Apreté contra mi pecho la macabra bolsa. Sentí cómo mis latidos transferían energía positiva al difuso portal ente la vida y la muerte en el que me movía a veces.
—Es tiempo, Alberto. Siempre hay lugar para el perdón. Puedes marcharte. Percibe la redención de tu arrepentimiento, y calma tu dolor.
El espectro mostró un gesto de asombro. Empezaba a captar la luz, que se lo estaba llevando del calvario de la materia. Relajó sus facciones, y se mostró completo, antes de esfumarse en su viaje hacia el descanso.
El pelo, los huesos y la dentadura, cobraron un plateado intenso, que irradia un aura luminosa.

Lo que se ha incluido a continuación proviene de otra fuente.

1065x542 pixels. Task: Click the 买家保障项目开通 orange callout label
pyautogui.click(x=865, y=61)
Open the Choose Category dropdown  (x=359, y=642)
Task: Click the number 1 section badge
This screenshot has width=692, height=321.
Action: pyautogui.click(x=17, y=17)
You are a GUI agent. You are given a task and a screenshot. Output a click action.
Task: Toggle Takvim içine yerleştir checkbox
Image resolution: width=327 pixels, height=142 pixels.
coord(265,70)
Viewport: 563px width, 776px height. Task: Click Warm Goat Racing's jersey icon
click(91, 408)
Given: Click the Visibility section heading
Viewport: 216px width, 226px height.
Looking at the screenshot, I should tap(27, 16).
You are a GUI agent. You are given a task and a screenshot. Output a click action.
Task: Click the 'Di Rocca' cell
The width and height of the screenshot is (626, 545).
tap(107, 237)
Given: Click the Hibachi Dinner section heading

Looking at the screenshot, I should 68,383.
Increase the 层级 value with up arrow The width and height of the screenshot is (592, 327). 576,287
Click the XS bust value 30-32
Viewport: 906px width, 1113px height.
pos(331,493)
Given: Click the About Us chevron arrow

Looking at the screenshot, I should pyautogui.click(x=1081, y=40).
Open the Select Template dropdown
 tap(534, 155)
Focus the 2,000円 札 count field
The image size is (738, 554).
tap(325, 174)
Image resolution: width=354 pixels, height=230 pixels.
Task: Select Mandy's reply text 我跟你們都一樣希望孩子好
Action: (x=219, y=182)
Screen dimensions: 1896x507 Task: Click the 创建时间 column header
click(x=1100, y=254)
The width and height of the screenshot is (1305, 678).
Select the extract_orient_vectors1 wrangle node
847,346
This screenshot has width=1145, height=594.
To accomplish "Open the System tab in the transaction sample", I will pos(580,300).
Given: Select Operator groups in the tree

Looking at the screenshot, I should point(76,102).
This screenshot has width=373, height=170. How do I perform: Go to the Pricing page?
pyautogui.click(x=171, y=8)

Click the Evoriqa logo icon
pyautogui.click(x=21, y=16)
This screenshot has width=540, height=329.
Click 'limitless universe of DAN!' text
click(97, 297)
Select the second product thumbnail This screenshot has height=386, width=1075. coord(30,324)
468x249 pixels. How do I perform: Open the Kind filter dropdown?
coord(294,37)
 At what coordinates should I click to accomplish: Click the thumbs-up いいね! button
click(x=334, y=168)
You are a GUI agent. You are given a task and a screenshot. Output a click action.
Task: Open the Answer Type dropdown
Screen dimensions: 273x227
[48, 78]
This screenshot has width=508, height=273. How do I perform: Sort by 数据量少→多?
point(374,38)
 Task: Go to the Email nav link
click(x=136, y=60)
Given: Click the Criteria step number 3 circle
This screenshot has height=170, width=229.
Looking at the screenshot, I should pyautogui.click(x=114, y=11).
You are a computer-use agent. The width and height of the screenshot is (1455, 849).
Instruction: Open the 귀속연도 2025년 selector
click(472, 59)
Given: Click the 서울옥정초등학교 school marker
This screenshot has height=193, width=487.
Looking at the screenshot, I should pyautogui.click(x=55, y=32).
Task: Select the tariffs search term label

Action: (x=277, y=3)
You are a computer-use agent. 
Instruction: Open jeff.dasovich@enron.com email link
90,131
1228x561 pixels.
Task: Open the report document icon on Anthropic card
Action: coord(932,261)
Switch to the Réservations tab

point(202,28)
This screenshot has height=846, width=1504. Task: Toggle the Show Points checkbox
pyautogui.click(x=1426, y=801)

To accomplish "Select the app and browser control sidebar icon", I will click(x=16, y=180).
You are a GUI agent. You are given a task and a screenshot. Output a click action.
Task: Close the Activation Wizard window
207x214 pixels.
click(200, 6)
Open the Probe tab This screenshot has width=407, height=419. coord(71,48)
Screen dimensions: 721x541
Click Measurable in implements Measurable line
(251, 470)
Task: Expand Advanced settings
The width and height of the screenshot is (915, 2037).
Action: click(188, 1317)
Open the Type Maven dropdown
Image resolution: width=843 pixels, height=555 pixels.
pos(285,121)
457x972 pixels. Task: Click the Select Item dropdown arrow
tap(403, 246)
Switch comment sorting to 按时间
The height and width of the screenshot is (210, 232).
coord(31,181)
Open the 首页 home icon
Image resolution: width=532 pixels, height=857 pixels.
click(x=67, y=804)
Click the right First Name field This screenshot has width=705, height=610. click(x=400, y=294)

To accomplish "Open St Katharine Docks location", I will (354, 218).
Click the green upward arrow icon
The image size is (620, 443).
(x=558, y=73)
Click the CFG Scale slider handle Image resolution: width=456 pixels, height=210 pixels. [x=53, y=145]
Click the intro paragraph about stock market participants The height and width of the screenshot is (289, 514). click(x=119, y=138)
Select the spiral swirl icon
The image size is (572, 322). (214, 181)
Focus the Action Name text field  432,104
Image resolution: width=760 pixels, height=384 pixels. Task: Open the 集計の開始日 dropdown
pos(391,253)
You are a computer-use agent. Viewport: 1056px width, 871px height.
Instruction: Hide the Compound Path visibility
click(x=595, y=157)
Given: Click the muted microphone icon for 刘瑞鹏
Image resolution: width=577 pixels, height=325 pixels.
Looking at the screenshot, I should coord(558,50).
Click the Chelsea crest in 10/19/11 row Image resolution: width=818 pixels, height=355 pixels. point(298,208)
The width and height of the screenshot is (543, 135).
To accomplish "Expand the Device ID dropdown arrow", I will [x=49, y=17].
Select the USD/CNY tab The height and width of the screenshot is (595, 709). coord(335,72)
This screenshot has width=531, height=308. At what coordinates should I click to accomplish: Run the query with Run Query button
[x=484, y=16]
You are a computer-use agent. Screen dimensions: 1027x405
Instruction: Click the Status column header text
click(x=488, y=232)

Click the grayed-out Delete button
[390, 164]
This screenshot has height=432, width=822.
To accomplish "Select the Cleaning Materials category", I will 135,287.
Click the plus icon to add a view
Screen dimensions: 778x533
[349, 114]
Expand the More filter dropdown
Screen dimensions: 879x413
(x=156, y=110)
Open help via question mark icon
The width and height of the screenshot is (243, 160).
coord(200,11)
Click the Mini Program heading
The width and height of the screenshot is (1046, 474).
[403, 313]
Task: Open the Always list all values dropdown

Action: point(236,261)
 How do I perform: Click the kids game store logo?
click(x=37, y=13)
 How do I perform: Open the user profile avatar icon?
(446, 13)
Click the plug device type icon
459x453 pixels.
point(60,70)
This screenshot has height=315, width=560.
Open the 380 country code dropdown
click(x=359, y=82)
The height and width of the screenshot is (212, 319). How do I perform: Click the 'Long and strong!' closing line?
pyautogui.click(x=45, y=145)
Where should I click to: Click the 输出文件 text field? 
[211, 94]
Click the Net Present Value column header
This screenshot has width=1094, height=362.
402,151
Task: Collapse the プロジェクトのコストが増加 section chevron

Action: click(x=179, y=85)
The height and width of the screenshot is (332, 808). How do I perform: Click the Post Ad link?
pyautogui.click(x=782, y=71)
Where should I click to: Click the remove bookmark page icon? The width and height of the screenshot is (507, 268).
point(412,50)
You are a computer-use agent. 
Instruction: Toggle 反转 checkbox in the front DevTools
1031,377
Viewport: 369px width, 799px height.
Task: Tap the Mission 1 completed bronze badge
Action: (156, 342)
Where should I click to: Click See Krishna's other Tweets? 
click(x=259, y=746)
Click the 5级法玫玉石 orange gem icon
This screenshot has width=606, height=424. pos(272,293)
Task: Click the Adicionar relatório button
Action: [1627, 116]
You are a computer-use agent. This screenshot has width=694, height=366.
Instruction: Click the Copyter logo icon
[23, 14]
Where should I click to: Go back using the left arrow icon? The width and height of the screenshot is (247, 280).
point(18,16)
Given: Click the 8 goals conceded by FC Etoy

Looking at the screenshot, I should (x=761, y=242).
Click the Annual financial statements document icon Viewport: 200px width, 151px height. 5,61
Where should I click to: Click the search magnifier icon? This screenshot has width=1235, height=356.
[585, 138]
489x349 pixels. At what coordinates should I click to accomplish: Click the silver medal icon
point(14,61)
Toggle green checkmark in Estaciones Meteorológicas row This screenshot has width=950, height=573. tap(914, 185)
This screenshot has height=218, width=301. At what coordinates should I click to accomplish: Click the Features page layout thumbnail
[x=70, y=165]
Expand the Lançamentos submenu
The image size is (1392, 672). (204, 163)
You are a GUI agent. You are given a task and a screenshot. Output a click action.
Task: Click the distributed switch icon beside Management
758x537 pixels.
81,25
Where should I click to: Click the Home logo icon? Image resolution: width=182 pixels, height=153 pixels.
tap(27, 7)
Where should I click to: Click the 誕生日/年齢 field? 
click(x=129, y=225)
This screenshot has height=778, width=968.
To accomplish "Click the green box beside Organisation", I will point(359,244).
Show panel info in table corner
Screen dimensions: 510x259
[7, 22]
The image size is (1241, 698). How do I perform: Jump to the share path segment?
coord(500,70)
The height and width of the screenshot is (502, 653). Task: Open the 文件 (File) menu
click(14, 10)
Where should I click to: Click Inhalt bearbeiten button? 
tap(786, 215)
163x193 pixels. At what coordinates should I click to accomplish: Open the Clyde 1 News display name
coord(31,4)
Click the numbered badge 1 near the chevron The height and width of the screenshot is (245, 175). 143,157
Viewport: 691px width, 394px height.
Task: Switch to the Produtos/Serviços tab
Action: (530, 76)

Ya forma parte de mi colección. Terminé ese día invitando a tomar un café amargo y bien cargado a Tristán, mi ayudante, para contarle lo acontecido. Y le dije lo que ahora les cito, amigos: la envidia es un veneno. No existe la ´envidia sana´. Es un sentimiento horrible, que saca nuestro perfil de cerdos, con perdón de los nobles animalitos.
Por cierto, tanto Hilario como el comisario, desde ese día, se volvieron vegetarianos. Los espero, como siempre, en La Morgue con mi colección de historias.